## WHAT IS REQUIRED
Rewrite the lines of the entries below as a numbered list, omitting any blank lines.

Data items
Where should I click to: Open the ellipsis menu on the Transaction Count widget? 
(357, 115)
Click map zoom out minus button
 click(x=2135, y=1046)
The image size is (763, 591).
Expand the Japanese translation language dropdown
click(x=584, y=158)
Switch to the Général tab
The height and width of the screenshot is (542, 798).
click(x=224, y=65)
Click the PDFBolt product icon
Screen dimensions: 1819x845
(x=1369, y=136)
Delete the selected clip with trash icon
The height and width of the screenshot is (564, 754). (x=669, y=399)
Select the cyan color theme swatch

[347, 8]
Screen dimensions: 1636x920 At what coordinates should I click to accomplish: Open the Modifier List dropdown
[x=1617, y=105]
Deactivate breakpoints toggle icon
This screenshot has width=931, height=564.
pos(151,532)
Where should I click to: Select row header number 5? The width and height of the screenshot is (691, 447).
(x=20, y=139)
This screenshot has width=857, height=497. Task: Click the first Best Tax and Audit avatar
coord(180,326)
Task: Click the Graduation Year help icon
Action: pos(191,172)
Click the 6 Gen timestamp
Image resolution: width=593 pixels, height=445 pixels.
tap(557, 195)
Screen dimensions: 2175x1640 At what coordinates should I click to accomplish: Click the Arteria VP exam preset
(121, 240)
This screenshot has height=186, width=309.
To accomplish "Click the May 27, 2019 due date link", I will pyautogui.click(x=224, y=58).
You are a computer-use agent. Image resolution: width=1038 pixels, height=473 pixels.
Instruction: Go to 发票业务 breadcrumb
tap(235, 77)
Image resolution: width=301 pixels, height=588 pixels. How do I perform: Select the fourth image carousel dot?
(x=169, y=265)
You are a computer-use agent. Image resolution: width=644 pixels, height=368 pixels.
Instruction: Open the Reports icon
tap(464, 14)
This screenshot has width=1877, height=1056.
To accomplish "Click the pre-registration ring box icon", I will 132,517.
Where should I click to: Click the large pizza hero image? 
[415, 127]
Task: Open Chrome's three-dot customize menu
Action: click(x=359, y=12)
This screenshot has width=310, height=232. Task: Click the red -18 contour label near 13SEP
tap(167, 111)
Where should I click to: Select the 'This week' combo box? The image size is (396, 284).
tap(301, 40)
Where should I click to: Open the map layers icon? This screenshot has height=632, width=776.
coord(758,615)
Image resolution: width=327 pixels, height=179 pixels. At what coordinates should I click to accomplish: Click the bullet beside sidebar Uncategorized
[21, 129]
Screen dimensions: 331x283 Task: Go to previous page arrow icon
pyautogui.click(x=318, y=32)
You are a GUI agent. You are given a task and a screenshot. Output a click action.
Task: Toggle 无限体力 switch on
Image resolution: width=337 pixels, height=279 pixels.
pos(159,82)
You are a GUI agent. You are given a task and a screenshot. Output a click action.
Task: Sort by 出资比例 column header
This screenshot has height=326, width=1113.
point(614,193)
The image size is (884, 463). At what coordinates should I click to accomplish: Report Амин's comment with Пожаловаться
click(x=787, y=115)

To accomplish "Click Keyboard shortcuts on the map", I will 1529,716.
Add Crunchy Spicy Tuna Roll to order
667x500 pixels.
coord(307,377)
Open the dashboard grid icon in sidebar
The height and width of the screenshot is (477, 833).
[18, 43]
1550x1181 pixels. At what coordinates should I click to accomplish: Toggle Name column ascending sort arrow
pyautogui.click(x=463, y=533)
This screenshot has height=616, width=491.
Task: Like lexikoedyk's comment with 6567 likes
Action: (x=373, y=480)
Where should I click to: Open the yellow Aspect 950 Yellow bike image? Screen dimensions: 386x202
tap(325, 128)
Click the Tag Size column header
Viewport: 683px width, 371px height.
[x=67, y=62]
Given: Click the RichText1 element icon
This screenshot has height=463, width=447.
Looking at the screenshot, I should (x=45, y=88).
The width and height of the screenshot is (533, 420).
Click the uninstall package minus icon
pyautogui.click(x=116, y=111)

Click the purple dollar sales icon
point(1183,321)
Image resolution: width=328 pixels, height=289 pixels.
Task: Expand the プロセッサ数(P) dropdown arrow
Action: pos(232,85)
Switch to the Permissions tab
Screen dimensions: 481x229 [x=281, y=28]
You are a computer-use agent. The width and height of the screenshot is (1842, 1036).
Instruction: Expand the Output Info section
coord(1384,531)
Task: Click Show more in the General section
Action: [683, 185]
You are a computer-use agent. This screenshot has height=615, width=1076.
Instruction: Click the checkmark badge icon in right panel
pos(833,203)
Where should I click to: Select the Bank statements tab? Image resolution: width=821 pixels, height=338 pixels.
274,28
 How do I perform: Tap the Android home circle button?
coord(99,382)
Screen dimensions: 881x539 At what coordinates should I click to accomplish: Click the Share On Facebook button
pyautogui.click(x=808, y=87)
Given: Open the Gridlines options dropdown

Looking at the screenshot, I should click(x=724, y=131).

## OUTPUT FOR THIS TASK
1. Where should I click to: Open the ellipsis menu on the Transaction Count widget? 
2. (357, 115)
3. Click map zoom out minus button
4.  click(x=2135, y=1046)
5. The image size is (763, 591).
6. Expand the Japanese translation language dropdown
7. click(x=584, y=158)
8. Switch to the Général tab
9. The height and width of the screenshot is (542, 798).
10. click(x=224, y=65)
11. Click the PDFBolt product icon
12. Screen dimensions: 1819x845
13. (x=1369, y=136)
14. Delete the selected clip with trash icon
15. The height and width of the screenshot is (564, 754). (x=669, y=399)
16. Select the cyan color theme swatch
17. [347, 8]
18. Screen dimensions: 1636x920 At what coordinates should I click to accomplish: Open the Modifier List dropdown
19. [x=1617, y=105]
20. Deactivate breakpoints toggle icon
21. This screenshot has width=931, height=564.
22. pos(151,532)
23. Where should I click to: Select row header number 5? The width and height of the screenshot is (691, 447).
24. (x=20, y=139)
25. This screenshot has width=857, height=497. Task: Click the first Best Tax and Audit avatar
26. coord(180,326)
27. Task: Click the Graduation Year help icon
28. Action: pos(191,172)
29. Click the 6 Gen timestamp
30. Image resolution: width=593 pixels, height=445 pixels.
31. tap(557, 195)
32. Screen dimensions: 2175x1640 At what coordinates should I click to accomplish: Click the Arteria VP exam preset
33. (121, 240)
34. This screenshot has height=186, width=309.
35. To accomplish "Click the May 27, 2019 due date link", I will pyautogui.click(x=224, y=58).
36. You are a computer-use agent. Image resolution: width=1038 pixels, height=473 pixels.
37. Instruction: Go to 发票业务 breadcrumb
38. tap(235, 77)
39. Image resolution: width=301 pixels, height=588 pixels. How do I perform: Select the fourth image carousel dot?
40. (x=169, y=265)
41. You are a computer-use agent. Image resolution: width=644 pixels, height=368 pixels.
42. Instruction: Open the Reports icon
43. tap(464, 14)
44. This screenshot has width=1877, height=1056.
45. To accomplish "Click the pre-registration ring box icon", I will 132,517.
46. Where should I click to: Click the large pizza hero image? 
47. [415, 127]
48. Task: Open Chrome's three-dot customize menu
49. Action: click(x=359, y=12)
50. This screenshot has width=310, height=232. Task: Click the red -18 contour label near 13SEP
51. tap(167, 111)
52. Where should I click to: Select the 'This week' combo box? The image size is (396, 284).
53. tap(301, 40)
54. Where should I click to: Open the map layers icon? This screenshot has height=632, width=776.
55. coord(758,615)
56. Image resolution: width=327 pixels, height=179 pixels. At what coordinates should I click to accomplish: Click the bullet beside sidebar Uncategorized
57. [21, 129]
58. Screen dimensions: 331x283 Task: Go to previous page arrow icon
59. pyautogui.click(x=318, y=32)
60. You are a GUI agent. You are given a task and a screenshot. Output a click action.
61. Task: Toggle 无限体力 switch on
62. Image resolution: width=337 pixels, height=279 pixels.
63. pos(159,82)
64. You are a GUI agent. You are given a task and a screenshot. Output a click action.
65. Task: Sort by 出资比例 column header
66. This screenshot has height=326, width=1113.
67. point(614,193)
68. The image size is (884, 463). At what coordinates should I click to accomplish: Report Амин's comment with Пожаловаться
69. click(x=787, y=115)
70. To accomplish "Click Keyboard shortcuts on the map", I will 1529,716.
71. Add Crunchy Spicy Tuna Roll to order
72. 667x500 pixels.
73. coord(307,377)
74. Open the dashboard grid icon in sidebar
75. The height and width of the screenshot is (477, 833).
76. [18, 43]
77. 1550x1181 pixels. At what coordinates should I click to accomplish: Toggle Name column ascending sort arrow
78. pyautogui.click(x=463, y=533)
79. This screenshot has height=616, width=491.
80. Task: Like lexikoedyk's comment with 6567 likes
81. Action: (x=373, y=480)
82. Where should I click to: Open the yellow Aspect 950 Yellow bike image? Screen dimensions: 386x202
83. tap(325, 128)
84. Click the Tag Size column header
85. Viewport: 683px width, 371px height.
86. [x=67, y=62]
87. Given: Click the RichText1 element icon
88. This screenshot has height=463, width=447.
89. Looking at the screenshot, I should (x=45, y=88).
90. The width and height of the screenshot is (533, 420).
91. Click the uninstall package minus icon
92. pyautogui.click(x=116, y=111)
93. Click the purple dollar sales icon
94. point(1183,321)
95. Image resolution: width=328 pixels, height=289 pixels.
96. Task: Expand the プロセッサ数(P) dropdown arrow
97. Action: pos(232,85)
98. Switch to the Permissions tab
99. Screen dimensions: 481x229 [x=281, y=28]
100. You are a computer-use agent. The width and height of the screenshot is (1842, 1036).
101. Instruction: Expand the Output Info section
102. coord(1384,531)
103. Task: Click Show more in the General section
104. Action: [683, 185]
105. You are a computer-use agent. This screenshot has height=615, width=1076.
106. Instruction: Click the checkmark badge icon in right panel
107. pos(833,203)
108. Where should I click to: Select the Bank statements tab? Image resolution: width=821 pixels, height=338 pixels.
109. 274,28
110.  How do I perform: Tap the Android home circle button?
111. coord(99,382)
112. Screen dimensions: 881x539 At what coordinates should I click to accomplish: Click the Share On Facebook button
113. pyautogui.click(x=808, y=87)
114. Given: Open the Gridlines options dropdown
115. Looking at the screenshot, I should click(x=724, y=131).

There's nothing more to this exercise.